-------- LISTING --------
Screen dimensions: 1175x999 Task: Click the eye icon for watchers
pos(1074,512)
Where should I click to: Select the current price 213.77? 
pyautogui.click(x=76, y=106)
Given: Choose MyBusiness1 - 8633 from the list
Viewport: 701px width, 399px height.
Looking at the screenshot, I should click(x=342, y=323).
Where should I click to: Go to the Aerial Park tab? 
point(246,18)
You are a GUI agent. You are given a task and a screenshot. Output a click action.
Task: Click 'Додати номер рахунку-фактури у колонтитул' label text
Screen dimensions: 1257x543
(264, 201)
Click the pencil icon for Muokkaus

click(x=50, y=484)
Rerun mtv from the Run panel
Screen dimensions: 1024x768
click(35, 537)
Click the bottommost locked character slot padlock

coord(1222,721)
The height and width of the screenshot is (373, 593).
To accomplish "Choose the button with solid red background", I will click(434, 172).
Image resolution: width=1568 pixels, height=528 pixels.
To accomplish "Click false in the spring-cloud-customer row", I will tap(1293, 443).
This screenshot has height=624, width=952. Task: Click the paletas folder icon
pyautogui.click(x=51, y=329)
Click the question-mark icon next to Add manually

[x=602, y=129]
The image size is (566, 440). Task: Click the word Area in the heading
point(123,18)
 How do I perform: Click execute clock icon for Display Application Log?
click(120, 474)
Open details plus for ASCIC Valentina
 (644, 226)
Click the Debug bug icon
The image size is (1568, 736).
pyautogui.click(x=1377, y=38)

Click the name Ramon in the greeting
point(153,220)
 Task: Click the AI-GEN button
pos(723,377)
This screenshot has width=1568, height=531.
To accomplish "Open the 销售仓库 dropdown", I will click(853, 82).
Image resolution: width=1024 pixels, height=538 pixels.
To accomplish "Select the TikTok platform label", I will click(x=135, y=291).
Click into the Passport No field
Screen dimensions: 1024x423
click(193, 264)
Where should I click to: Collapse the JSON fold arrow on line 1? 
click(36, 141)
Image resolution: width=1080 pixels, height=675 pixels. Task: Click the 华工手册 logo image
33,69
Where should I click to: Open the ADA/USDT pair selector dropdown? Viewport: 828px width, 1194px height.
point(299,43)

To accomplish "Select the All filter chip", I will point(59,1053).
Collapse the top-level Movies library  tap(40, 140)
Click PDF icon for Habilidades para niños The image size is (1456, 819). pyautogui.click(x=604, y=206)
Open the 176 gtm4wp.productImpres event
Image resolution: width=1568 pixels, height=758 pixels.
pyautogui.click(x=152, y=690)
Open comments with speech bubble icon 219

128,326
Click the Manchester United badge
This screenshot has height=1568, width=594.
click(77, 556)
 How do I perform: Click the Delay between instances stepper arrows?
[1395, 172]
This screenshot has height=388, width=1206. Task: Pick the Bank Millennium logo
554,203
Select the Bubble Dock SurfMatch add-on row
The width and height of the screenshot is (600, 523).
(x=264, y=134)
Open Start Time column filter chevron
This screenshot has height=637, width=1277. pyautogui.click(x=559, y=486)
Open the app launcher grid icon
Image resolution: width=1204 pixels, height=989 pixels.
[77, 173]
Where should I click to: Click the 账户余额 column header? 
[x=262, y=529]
--------
TASK INSTRUCTIONS:
Convert every line of the records above into a JSON list of strings, one string per line, and leave out the blank lines.

RESULT OF THIS EXERCISE:
[
  "Screen dimensions: 1175x999 Task: Click the eye icon for watchers",
  "pos(1074,512)",
  "Where should I click to: Select the current price 213.77? ",
  "pyautogui.click(x=76, y=106)",
  "Given: Choose MyBusiness1 - 8633 from the list",
  "Viewport: 701px width, 399px height.",
  "Looking at the screenshot, I should click(x=342, y=323).",
  "Where should I click to: Go to the Aerial Park tab? ",
  "point(246,18)",
  "You are a GUI agent. You are given a task and a screenshot. Output a click action.",
  "Task: Click 'Додати номер рахунку-фактури у колонтитул' label text",
  "Screen dimensions: 1257x543",
  "(264, 201)",
  "Click the pencil icon for Muokkaus",
  "click(x=50, y=484)",
  "Rerun mtv from the Run panel",
  "Screen dimensions: 1024x768",
  "click(35, 537)",
  "Click the bottommost locked character slot padlock",
  "coord(1222,721)",
  "The height and width of the screenshot is (373, 593).",
  "To accomplish \"Choose the button with solid red background\", I will click(434, 172).",
  "Image resolution: width=1568 pixels, height=528 pixels.",
  "To accomplish \"Click false in the spring-cloud-customer row\", I will tap(1293, 443).",
  "This screenshot has height=624, width=952. Task: Click the paletas folder icon",
  "pyautogui.click(x=51, y=329)",
  "Click the question-mark icon next to Add manually",
  "[x=602, y=129]",
  "The image size is (566, 440). Task: Click the word Area in the heading",
  "point(123,18)",
  " How do I perform: Click execute clock icon for Display Application Log?",
  "click(120, 474)",
  "Open details plus for ASCIC Valentina",
  " (644, 226)",
  "Click the Debug bug icon",
  "The image size is (1568, 736).",
  "pyautogui.click(x=1377, y=38)",
  "Click the name Ramon in the greeting",
  "point(153,220)",
  " Task: Click the AI-GEN button",
  "pos(723,377)",
  "This screenshot has width=1568, height=531.",
  "To accomplish \"Open the 销售仓库 dropdown\", I will click(853, 82).",
  "Image resolution: width=1024 pixels, height=538 pixels.",
  "To accomplish \"Select the TikTok platform label\", I will click(x=135, y=291).",
  "Click into the Passport No field",
  "Screen dimensions: 1024x423",
  "click(193, 264)",
  "Where should I click to: Collapse the JSON fold arrow on line 1? ",
  "click(36, 141)",
  "Image resolution: width=1080 pixels, height=675 pixels. Task: Click the 华工手册 logo image",
  "33,69",
  "Where should I click to: Open the ADA/USDT pair selector dropdown? Viewport: 828px width, 1194px height.",
  "point(299,43)",
  "To accomplish \"Select the All filter chip\", I will point(59,1053).",
  "Collapse the top-level Movies library  tap(40, 140)",
  "Click PDF icon for Habilidades para niños The image size is (1456, 819). pyautogui.click(x=604, y=206)",
  "Open the 176 gtm4wp.productImpres event",
  "Image resolution: width=1568 pixels, height=758 pixels.",
  "pyautogui.click(x=152, y=690)",
  "Open comments with speech bubble icon 219",
  "128,326",
  "Click the Manchester United badge",
  "This screenshot has height=1568, width=594.",
  "click(77, 556)",
  " How do I perform: Click the Delay between instances stepper arrows?",
  "[1395, 172]",
  "This screenshot has height=388, width=1206. Task: Pick the Bank Millennium logo",
  "554,203",
  "Select the Bubble Dock SurfMatch add-on row",
  "The width and height of the screenshot is (600, 523).",
  "(x=264, y=134)",
  "Open Start Time column filter chevron",
  "This screenshot has height=637, width=1277. pyautogui.click(x=559, y=486)",
  "Open the app launcher grid icon",
  "Image resolution: width=1204 pixels, height=989 pixels.",
  "[77, 173]",
  "Where should I click to: Click the 账户余额 column header? ",
  "[x=262, y=529]"
]